MEPs point out that some “People’s Servant” members spread the Kremlin disinformation, coordinate the organised attacks on independent institutions (NBU, NABU, SAP), befriend oligarchs, or publicly advocate the severance of ties with the EU.
The open letter also criticised the decline in the perception of corruption in Ukraine to the 2017 mark, the reforms reduction, the election of the SAP chairman by a commission whose members have no anti-corruption experience, reputation, high moral qualities and public authority. The appeal states that Prosecutor General Iryna Venediktova blocks accusations in the cases of corrupt judges and of Health Minister Maksym Stepanov for allegedly getting a kickback amid a coronavirus pandemic, as well as in the scandalous case of selling government positions.
“All this threatens, in particular, macro-financial aid of 1.2 billion euros, not because we want it, but since the mutual agreements we have concluded with you provide for this… As for the visa-free regime, the EU does not intend to cancel this great achievement for Ukraine’s and the EU citizens anyway.
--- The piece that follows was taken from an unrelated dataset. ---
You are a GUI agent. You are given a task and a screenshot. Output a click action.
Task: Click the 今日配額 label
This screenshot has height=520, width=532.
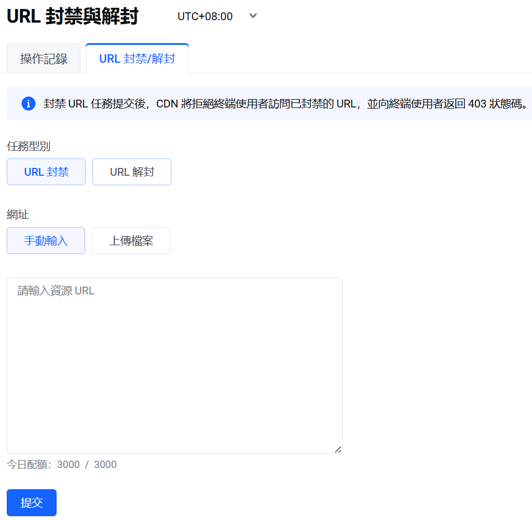(29, 465)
However, we reserve the right to make a specific rejection of such freedoms to individual oligarchs, including politicians who abuse this right for the sake of their private illegal activities,” the MEPs declared.
To recap, the EU dissatisfaction stems from the Ukrainian authorities’ attempts to push candidates who do not have experience and integrity to the position of the Specialised Anti-Corruption Prosecutor’s Office of Ukraine head. Besides, certain provisions of the law on the National Anti-Corruption Bureau recognition considered to be unconstitutional by Ukraine’s Constitutional Court of Ukraine were perceived by many in the EU as pressure on anti-corruption bodies.
Informed sources claim that the European Union currently experiences a shortage of results in Ukraine’s obligations fulfilment.
As one EU official told reporters, “Ukraine is often compared to a half-full or half-empty glass. When it comes to institutions or the adoption of laws in the field of law rule, the glass is rather half full. But it is half empty when it comes to the implementation.”